Copy out exactly each line from the line with "The height and width of the screenshot is (675, 1200)." through the last line of the material below.

====== RECORDS SUPPLIED

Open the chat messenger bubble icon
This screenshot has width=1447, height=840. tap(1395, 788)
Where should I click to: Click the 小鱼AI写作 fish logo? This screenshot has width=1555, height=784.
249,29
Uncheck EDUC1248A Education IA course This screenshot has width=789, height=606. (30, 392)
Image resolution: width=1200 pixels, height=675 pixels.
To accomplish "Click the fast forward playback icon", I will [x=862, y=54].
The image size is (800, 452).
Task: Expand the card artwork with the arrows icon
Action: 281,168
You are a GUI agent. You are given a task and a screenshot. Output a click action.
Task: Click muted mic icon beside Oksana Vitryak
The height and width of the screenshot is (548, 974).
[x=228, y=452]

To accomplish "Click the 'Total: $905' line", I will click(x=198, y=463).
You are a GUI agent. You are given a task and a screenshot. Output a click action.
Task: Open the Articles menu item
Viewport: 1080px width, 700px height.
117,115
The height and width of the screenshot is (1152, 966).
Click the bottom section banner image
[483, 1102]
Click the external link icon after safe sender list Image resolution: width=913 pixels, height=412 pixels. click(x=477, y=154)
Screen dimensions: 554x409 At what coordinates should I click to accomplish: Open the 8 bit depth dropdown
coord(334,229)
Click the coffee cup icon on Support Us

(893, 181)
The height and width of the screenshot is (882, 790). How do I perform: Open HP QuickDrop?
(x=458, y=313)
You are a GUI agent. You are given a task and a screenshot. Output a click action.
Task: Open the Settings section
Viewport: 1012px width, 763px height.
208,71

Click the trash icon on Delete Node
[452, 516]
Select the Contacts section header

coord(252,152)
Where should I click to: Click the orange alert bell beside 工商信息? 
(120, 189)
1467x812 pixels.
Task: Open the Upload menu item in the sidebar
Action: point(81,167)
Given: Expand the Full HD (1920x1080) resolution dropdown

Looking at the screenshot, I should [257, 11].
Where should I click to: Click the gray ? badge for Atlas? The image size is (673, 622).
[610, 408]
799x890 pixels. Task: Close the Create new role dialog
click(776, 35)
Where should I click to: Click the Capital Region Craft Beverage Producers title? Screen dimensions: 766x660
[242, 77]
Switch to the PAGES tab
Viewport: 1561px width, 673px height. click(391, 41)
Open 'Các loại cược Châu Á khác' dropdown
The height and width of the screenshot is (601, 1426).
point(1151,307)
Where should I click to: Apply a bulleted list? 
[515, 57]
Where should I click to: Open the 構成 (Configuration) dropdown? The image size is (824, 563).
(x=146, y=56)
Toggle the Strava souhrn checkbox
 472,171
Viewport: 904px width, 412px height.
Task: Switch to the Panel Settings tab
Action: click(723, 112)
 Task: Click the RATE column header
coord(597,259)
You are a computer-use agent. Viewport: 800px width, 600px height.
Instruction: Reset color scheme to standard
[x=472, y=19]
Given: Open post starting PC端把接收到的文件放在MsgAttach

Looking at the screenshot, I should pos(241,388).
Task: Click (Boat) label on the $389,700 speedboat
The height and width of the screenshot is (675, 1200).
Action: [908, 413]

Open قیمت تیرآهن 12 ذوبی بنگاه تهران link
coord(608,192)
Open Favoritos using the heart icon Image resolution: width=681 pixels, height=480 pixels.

============

SOLUTION FOR THIS EXERCISE:
The height and width of the screenshot is (675, 1200).
Action: [908, 413]

Open قیمت تیرآهن 12 ذوبی بنگاه تهران link
coord(608,192)
Open Favoritos using the heart icon Image resolution: width=681 pixels, height=480 pixels.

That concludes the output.